MATERIAL PROVIDED:
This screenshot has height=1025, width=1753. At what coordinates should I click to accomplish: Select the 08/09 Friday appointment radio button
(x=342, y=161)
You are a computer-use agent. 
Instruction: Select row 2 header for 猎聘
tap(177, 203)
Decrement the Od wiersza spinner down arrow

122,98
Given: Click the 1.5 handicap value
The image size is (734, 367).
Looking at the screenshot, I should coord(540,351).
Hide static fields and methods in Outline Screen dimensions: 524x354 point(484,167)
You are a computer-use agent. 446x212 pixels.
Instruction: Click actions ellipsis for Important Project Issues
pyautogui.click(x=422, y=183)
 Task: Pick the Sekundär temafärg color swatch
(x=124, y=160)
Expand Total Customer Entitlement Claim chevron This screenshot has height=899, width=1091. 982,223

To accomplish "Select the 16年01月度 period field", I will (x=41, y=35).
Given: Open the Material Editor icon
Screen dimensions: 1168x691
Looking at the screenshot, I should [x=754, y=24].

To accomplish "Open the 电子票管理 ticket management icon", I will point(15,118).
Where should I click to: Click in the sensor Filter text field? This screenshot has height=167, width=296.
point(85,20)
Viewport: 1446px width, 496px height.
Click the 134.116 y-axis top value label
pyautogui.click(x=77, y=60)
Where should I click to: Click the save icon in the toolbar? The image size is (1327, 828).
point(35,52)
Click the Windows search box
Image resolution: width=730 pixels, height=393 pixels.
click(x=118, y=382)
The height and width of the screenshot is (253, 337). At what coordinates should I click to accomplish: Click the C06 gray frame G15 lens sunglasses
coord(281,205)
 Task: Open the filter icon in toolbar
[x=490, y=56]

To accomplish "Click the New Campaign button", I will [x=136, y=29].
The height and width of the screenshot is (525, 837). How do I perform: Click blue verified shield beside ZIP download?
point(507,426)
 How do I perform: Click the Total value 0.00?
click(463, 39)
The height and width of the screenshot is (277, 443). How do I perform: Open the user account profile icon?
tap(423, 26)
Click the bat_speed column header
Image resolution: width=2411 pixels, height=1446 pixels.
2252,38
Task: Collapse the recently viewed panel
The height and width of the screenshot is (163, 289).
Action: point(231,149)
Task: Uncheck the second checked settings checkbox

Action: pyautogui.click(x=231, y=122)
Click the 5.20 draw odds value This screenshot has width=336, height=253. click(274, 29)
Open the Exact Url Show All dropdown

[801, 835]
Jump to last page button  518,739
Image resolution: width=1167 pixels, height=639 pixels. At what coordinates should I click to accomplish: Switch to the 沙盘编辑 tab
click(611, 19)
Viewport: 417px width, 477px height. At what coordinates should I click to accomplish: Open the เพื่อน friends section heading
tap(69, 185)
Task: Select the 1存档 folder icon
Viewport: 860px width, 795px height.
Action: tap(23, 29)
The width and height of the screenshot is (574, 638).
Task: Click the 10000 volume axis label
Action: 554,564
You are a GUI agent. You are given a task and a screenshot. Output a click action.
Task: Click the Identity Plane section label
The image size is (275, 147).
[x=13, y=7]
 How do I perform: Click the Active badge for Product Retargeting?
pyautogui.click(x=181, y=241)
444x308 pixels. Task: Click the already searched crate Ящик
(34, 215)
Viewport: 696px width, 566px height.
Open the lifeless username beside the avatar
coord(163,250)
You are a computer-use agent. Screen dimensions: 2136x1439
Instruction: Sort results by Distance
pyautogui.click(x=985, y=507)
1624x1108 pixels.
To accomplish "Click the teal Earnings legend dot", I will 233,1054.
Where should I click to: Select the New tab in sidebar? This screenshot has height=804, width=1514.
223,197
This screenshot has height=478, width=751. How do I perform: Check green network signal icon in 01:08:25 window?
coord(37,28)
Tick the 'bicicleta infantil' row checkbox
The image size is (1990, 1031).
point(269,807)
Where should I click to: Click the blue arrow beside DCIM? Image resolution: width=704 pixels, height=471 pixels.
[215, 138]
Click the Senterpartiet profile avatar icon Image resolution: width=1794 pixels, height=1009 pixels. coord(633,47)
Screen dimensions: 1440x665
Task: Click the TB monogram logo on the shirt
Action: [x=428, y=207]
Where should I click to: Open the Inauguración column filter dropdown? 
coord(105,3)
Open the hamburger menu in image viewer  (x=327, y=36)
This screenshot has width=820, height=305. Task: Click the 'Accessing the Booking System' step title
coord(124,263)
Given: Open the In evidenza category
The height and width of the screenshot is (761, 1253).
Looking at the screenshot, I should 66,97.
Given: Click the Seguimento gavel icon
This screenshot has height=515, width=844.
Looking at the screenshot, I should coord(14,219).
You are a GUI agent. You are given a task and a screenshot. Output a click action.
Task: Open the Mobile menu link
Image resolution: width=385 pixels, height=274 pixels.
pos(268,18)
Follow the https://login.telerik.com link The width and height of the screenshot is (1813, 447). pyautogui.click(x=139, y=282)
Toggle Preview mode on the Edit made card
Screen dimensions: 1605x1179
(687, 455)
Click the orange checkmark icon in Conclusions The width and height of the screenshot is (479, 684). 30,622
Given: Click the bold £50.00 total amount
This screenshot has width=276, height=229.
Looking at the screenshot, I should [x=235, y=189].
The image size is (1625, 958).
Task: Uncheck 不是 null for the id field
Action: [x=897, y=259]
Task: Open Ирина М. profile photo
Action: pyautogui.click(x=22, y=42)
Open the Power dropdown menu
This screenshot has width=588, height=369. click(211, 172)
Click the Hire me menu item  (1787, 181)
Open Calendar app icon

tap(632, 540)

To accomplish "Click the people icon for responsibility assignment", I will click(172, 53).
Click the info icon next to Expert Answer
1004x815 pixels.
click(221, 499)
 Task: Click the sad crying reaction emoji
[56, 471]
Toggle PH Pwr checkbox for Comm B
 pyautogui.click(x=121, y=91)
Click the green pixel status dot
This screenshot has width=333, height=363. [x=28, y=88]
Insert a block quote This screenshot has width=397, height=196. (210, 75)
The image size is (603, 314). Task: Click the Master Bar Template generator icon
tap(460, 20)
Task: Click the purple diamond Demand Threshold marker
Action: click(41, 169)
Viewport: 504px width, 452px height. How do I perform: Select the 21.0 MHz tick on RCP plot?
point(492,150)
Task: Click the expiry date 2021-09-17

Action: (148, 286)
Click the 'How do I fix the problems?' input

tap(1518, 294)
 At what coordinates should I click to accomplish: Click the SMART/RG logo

TASK INSTRUCTIONS: Copy the records above word for word, starting at the line with "Given: Click the 1.5 handicap value" and continuing through the line with "click(x=118, y=382)", both lines included.

SOLUTION TO THIS TASK:
Given: Click the 1.5 handicap value
The image size is (734, 367).
Looking at the screenshot, I should coord(540,351).
Hide static fields and methods in Outline Screen dimensions: 524x354 point(484,167)
You are a computer-use agent. 446x212 pixels.
Instruction: Click actions ellipsis for Important Project Issues
pyautogui.click(x=422, y=183)
 Task: Pick the Sekundär temafärg color swatch
(x=124, y=160)
Expand Total Customer Entitlement Claim chevron This screenshot has height=899, width=1091. 982,223

To accomplish "Select the 16年01月度 period field", I will (x=41, y=35).
Given: Open the Material Editor icon
Screen dimensions: 1168x691
Looking at the screenshot, I should [x=754, y=24].

To accomplish "Open the 电子票管理 ticket management icon", I will point(15,118).
Where should I click to: Click in the sensor Filter text field? This screenshot has height=167, width=296.
point(85,20)
Viewport: 1446px width, 496px height.
Click the 134.116 y-axis top value label
pyautogui.click(x=77, y=60)
Where should I click to: Click the save icon in the toolbar? The image size is (1327, 828).
point(35,52)
Click the Windows search box
Image resolution: width=730 pixels, height=393 pixels.
click(x=118, y=382)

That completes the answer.